Problem details
Present the lines as a Markdown table with the columns Row and Line, skipping blank lines and leaving out the pictures. Include only the span from the line with "Xem các bài nộp (180, 378)" up to and including the last of the lines.

Information given
>> Start
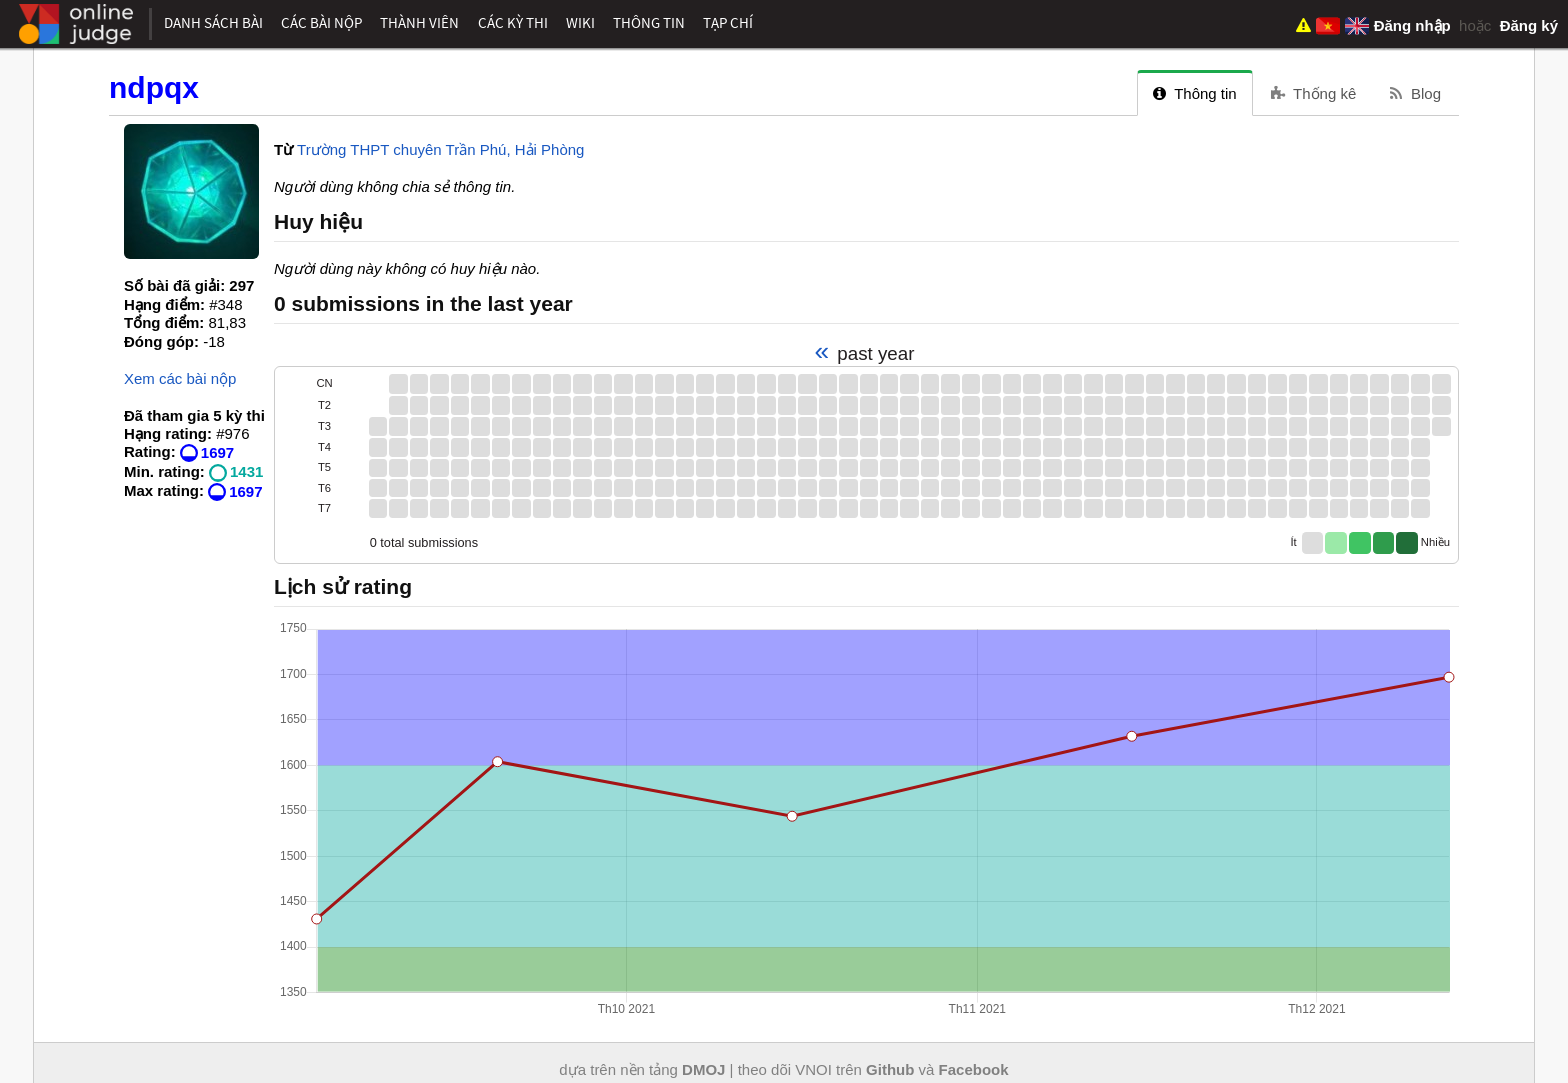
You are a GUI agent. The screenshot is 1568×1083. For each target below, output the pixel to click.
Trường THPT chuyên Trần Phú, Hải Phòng (440, 149)
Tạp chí (728, 22)
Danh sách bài (213, 22)
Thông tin (649, 22)
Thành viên (419, 22)
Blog (1415, 93)
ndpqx (154, 87)
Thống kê (1314, 93)
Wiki (580, 22)
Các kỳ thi (513, 22)
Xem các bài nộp (180, 378)
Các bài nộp (321, 22)
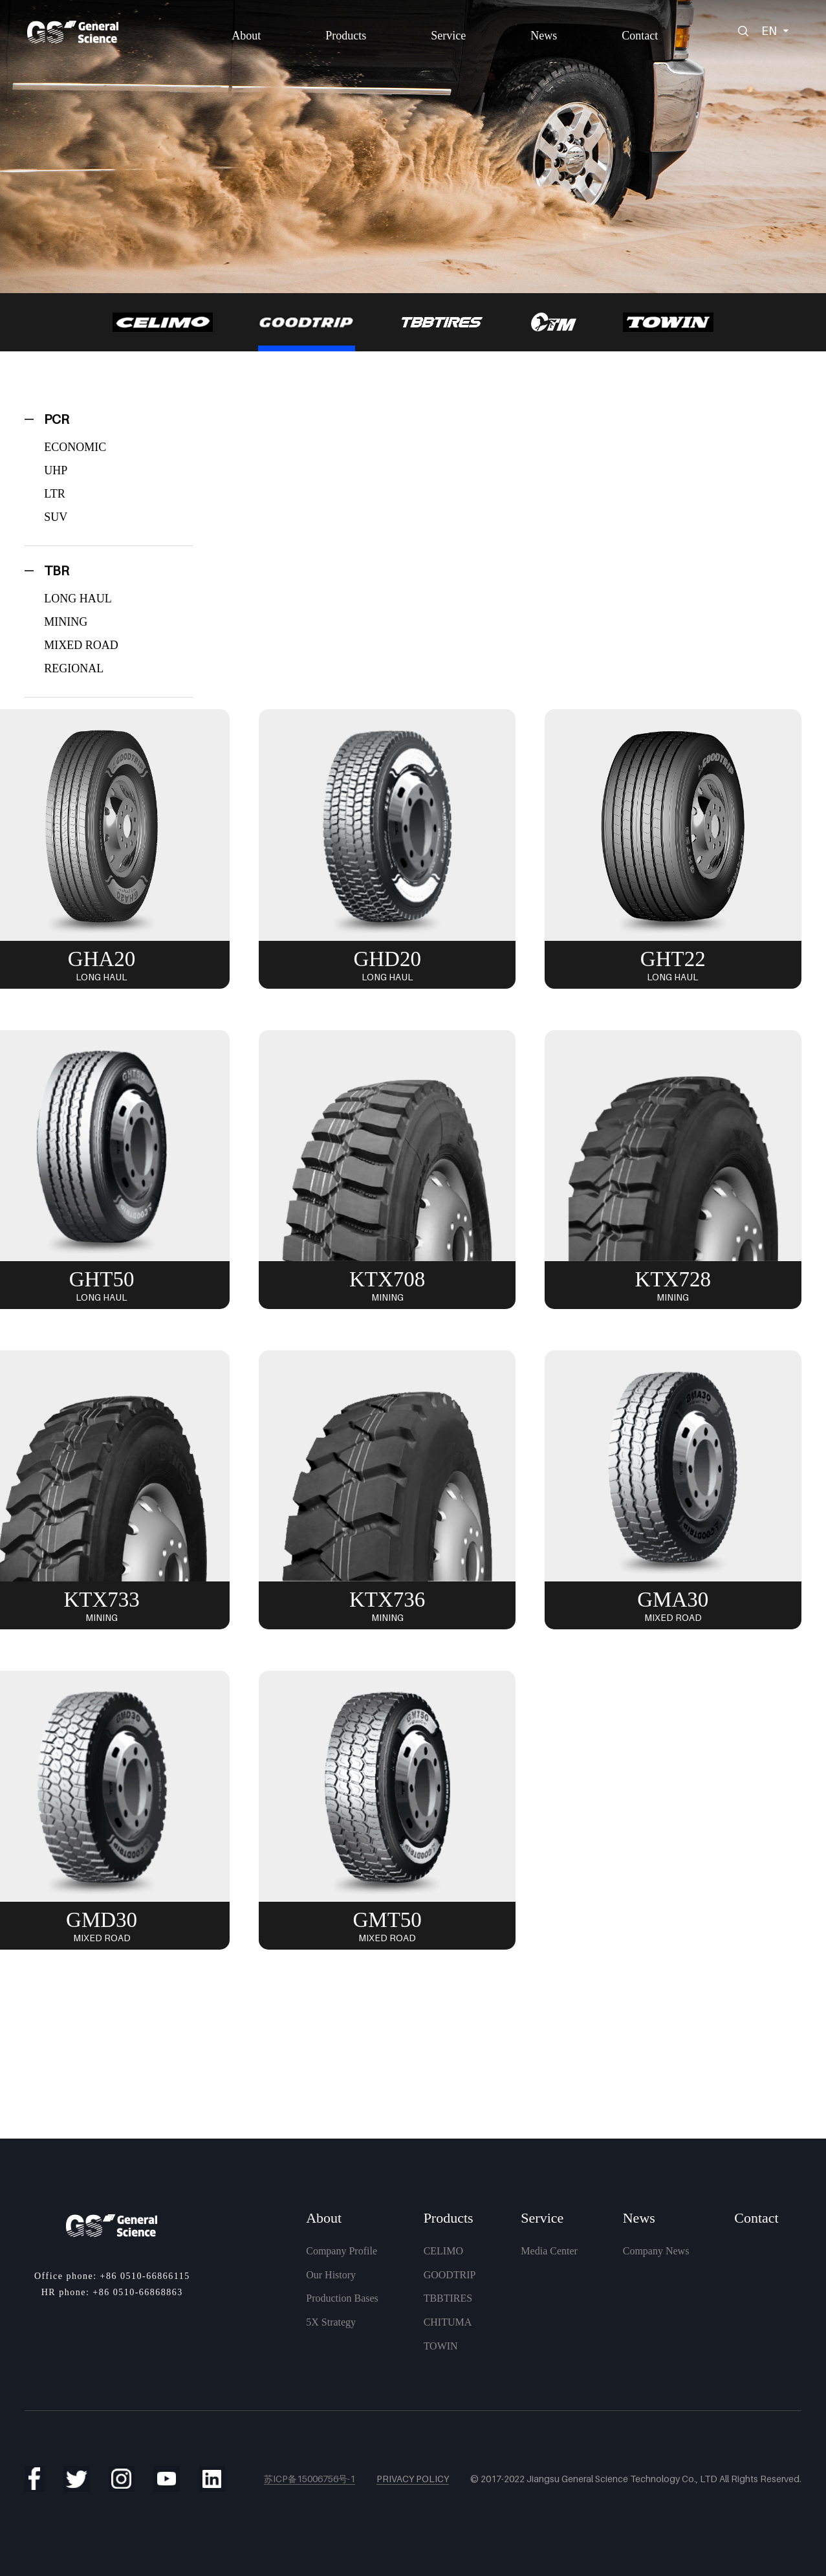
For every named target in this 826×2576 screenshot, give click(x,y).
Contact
>> End
Full solution
| Row | Line |
|---|---|
| 1 | Xem các bài nộp (180, 378) |
| 2 | Các bài nộp (321, 22) |
| 3 | For every named target in this 826×2576 screenshot, give click(x,y). |
| 4 | Contact |